No specter has haunted the world before or after the Gulf War more than the prospect that Iraq and its ruthless leader, Saddam Hussein, might possess weapons of mass destruction.

To ensure that nuclear, biologic and chemical caches had not eluded the rain of bombs unleashed by the U.S.-led coalition during the war, and to strip Hussein of his power to threaten the world again, the United Nations insisted that the Iraqis permit international inspection teams to canvass the country, monitoring Iraq's war-making capacity.

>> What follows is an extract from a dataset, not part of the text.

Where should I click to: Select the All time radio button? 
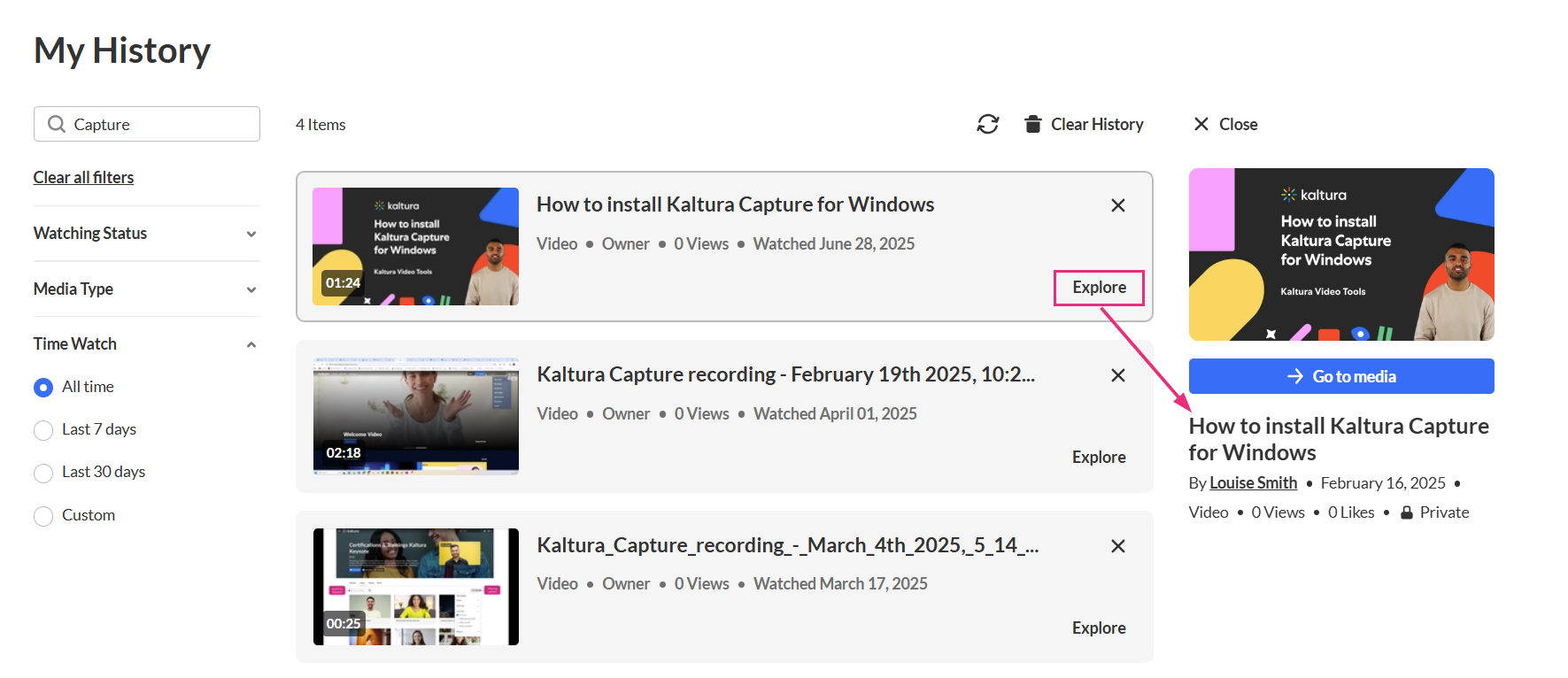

Months after this process began, after foot-dragging, deceit and deception by the Iraqis, dozens of experts from dozens of countries across the globe have only begun to piece together a stark portrait of Hussein's vast, grim and destructive vision. As global leaders consider expanding the depth, duration and intensity of plans to monitor and control Iraq's military might, just what have U.N. inspectors already found?


The U.N.'s war-ending resolutions require Iraqi to detail its nuclear, biological and chemical arsenals and capacities. This has been done, with only the greatest reluctance. But under continual pressure, including threat of renewed military action, the Iraqis have admitted to the U.N. that:

* They still have 46,000 chemical munitions, some of them non-lethal tear gas stocks; this late summer concession contrasts with Iraq's April claim that it had only 12,000 or fewer such munitions. Chemical weapons are of special concern in the region, where Iraq previously has employed them.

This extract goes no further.